Tâche à réaliser - Restituez mot pour mot l'extrait du texte sur le désir et le plaisir qui commence par « Je suis absolument » et se termine par « à nous offrir. ».

Passage fourni -
Je suis absolument certaine que vous avez déjà anticipé un désir.
Peut-être avez-vous imaginé le goût d’un plat que vous cuisiniez en inventant toutes ses saveurs ? Peut-être avez-vous envisagé la réussite d’un travail en cours ? Peut-être même que vous avez projeté les sensations d’un baiser consenti avant de savoir si votre attirance était partagée ?
A quel moment avez-vous pris le plus de plaisir ? Au moment d’imaginer ou au moment de la dégustation ?
Après avoir réalisé 10 fois le même gâteau, le plaisir s’est-il estompé ?
Et si vous n’avez pas obtenu ce que vous désiriez, qu’avez-vous ressenti ?
De vos trois réponses, découle une des clefs du bonheur. Comprendre le fonctionnement du désir permet de profiter davantage de ses plaisirs et de ressentir plus intensément ce que la vie a à nous offrir.
Tout d’abord, le plaisir est dans le fantasme, plus que dans sa réalisation. C’est au moment précis où l’on planifie une récompense, que notre cerveau nous offre le plus de dopamine, la fameuse substance du plaisir. Si les choses se déroulent exactement comme on les a prévues, on ne prend pas plus de plaisir. On ressent juste une forme de continuité. Et comme vous l’avez peut-être déjà observé, plus l’issue d’une situation est prévisible, moins le plaisir est intense. C’est une forme d’habituation. On parle en psychologie positive d’accoutumance hédoniste. Lorsqu’un plaisir est prévisible, la sensation de plaisir s’atténue, ce qui nous permet de voguer vers de nouveaux désirs. A l’inverse, vous avez surement remarqué que le plaisir est plus intense lorsque l’issue est incertaine. Tout bon film évite une fin trop prévisible qui nous laisserait peu stimulé…
Mais qu’arrive-t-il lorsque notre prédiction de plaisir ne se réalise pas ? On va alors ressentir de la frustration, cette sensation proche de la colère lorsque l’on a prévu un plaisir et que quelqu’un ou quelque chose se met en travers de sa réalisation : « Qui a mangé le dernier gâteau préparé par ma grand-mère ? »
Ces observations très simples, que l’on peut tester autant que nécessaire si le plaisir vous en dit, ouvrent à une stratégie que nous avons tous tendance à utiliser. Nous créons des objectifs ou anticipons des désirs pour gérer nos émotions. Et nous allons compenser nos frustrations par de nouvelles anticipations. On recrée ainsi une boucle car ces nouvelles attentes devront être comblées pour éviter de nouvelles frustrations.

Entrées affichées -
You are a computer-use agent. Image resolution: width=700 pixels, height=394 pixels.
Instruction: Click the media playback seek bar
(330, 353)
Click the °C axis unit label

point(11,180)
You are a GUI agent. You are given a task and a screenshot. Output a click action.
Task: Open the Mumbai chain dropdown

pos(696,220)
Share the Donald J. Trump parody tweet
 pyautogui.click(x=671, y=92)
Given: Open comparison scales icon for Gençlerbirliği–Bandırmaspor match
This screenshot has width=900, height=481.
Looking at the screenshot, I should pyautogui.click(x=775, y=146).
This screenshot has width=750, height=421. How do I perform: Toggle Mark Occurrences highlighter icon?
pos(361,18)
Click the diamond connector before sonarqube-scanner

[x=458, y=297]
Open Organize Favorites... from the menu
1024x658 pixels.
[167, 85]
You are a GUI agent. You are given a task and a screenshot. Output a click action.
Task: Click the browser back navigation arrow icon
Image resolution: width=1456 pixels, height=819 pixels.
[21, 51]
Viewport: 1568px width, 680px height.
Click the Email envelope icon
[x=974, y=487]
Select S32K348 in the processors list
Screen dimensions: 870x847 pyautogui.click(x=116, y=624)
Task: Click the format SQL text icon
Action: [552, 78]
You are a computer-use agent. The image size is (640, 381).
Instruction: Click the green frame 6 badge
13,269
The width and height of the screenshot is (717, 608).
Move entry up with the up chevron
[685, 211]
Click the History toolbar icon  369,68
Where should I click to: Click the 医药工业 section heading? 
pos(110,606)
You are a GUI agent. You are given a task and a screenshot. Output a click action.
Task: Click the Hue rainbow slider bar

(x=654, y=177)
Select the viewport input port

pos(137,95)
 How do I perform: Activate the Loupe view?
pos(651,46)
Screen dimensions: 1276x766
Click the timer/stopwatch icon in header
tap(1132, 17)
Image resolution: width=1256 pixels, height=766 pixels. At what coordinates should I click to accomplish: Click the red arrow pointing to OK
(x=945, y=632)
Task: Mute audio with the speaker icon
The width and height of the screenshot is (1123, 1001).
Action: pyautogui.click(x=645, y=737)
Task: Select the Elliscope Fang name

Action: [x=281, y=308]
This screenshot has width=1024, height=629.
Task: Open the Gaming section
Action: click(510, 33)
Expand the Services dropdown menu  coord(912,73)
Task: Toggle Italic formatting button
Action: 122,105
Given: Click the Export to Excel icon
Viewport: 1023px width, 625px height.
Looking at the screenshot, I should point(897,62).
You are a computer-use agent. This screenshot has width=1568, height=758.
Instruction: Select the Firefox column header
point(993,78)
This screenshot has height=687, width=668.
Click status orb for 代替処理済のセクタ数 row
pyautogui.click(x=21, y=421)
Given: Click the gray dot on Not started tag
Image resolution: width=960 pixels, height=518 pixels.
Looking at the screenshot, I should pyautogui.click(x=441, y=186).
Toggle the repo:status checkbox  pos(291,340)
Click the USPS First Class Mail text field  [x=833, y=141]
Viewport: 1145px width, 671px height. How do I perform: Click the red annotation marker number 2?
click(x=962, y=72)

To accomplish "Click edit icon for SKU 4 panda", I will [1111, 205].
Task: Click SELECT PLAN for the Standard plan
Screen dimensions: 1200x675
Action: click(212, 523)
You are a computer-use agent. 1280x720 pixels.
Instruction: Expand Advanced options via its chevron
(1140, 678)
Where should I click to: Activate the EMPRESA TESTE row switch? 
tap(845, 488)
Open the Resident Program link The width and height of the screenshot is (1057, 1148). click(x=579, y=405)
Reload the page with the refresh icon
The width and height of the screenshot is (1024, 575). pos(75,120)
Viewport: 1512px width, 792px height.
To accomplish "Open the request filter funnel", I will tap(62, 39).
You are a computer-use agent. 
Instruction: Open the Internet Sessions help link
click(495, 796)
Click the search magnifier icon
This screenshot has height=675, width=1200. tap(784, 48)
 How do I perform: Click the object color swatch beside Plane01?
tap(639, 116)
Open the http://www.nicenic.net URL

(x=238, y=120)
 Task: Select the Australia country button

Solution rédigée -
Je suis absolument certaine que vous avez déjà anticipé un désir.
Peut-être avez-vous imaginé le goût d’un plat que vous cuisiniez en inventant toutes ses saveurs ? Peut-être avez-vous envisagé la réussite d’un travail en cours ? Peut-être même que vous avez projeté les sensations d’un baiser consenti avant de savoir si votre attirance était partagée ?
A quel moment avez-vous pris le plus de plaisir ? Au moment d’imaginer ou au moment de la dégustation ?
Après avoir réalisé 10 fois le même gâteau, le plaisir s’est-il estompé ?
Et si vous n’avez pas obtenu ce que vous désiriez, qu’avez-vous ressenti ?
De vos trois réponses, découle une des clefs du bonheur. Comprendre le fonctionnement du désir permet de profiter davantage de ses plaisirs et de ressentir plus intensément ce que la vie a à nous offrir.